Paramus Mayor Richard LaBarbiera said that current laws, which allocate a liquor license for every 3,000 people in a town, are outmoded and need to be examined. Paramus has 28,000 residents, but as a shopping mecca sees 250,000 visitors a day, he said. Malls, like the Bergen Town Center and the Westfield Garden State Plaza, have become home to restaurant-bars, including Miller’s Ale House, Zinburger and Papa Razzi.
“I think society in general, and the needs of the shopper and the eater, may have outgrown the current rules and should probably be looked at,” LaBarbiera said.
The dearth of licenses creates bidding wars, driving up their prices so that only some large national chains can afford them, he said.
The New Jersey chapter of NAIOP, a commercial real estate trade group, is lobbying for change in liquor laws, as a spur to redevelopment.
“Without this help and this much-needed change, municipalities will continue to miss the boat and be unable to capture the opportunities resulting from changing demographics, market conditions and technology,” NAIOP Chief Executive Officer Michael McGuinness said. Today’s rental tenants want stores and eateries nearby, he said.
Attorney Ted Zangari, who represents restaurant owners large and small, called New Jersey’s liquor licensing “a silly anachronism that just continues to hobble our ability to grow this state’s economy.” And now not only the private sector but also the public one is complaining, he said.
Four years ago at a New Jersey League of Municipalities meeting, Zangari said, he took part in a debate on liquor laws.
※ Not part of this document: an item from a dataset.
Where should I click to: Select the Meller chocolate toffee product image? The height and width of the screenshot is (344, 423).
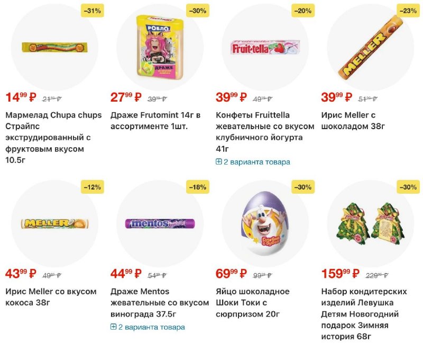tap(371, 47)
The session, attended by municipal officials from throughout the state, was packed with hundreds of attendees and there was a line out the door of people who wanted to speak at the microphone and complain about the laws.
“These were public-sector people who were ticked off at the system,” Zangari said.
But some multi- and single-restaurant owners disagree with him, and contend that developers are supporting a license overhaul to drum up restaurant tenants for their vacant buildings. Ed Doherty, chairman of Allendale-based Doherty Enterprises Inc., owns about 50 restaurants in New Jersey, including Applebee’s. He has paid anywhere from $50,000 to $800,000 for a liquor license, and makes the judgment on whether to obtain them based on what he thinks a location can do in volume, what he’s paying in rent and his cost to build-out the space.
“It’s a cost of doing business,” Doherty said.
Issuing more liquor licenses will result in a glut of national chains opening outlets in the Garden State and create competition for the eateries already here that paid a premium for their licenses, said Doherty and Jack Koumbis, who owns the Assembly Steakhouse in Englewood Cliffs. His liquor license is worth about $400,000 and he doesn’t want it to decrease in value.
Zangari has no sympathy for restaurateurs who have had their licenses for years, saw their value skyrocket and now are worried they will lose value.
“I’m sorry, the structure was never set up to allow someone over time to accrete value and build up a fortune in a license,” he said.
Bill Kapas, whose real estate brokerage firm specializes in restaurants, disputed what developers say about the shortage and high cost of liquor licenses derailing would-be mom-and-pop operators.
“I think that’s a fabrication of the developers,” Kapas said. “If somebody is truly a motivated buyer, they’ll find something that works for them.”
The restaurateur has to be patient and flexible, with a list of towns as possible locations, he said. Now a person may be paying a bit of a premium for a liquor license, but in exchange is perhaps seeing less competition from chains, Kapas said.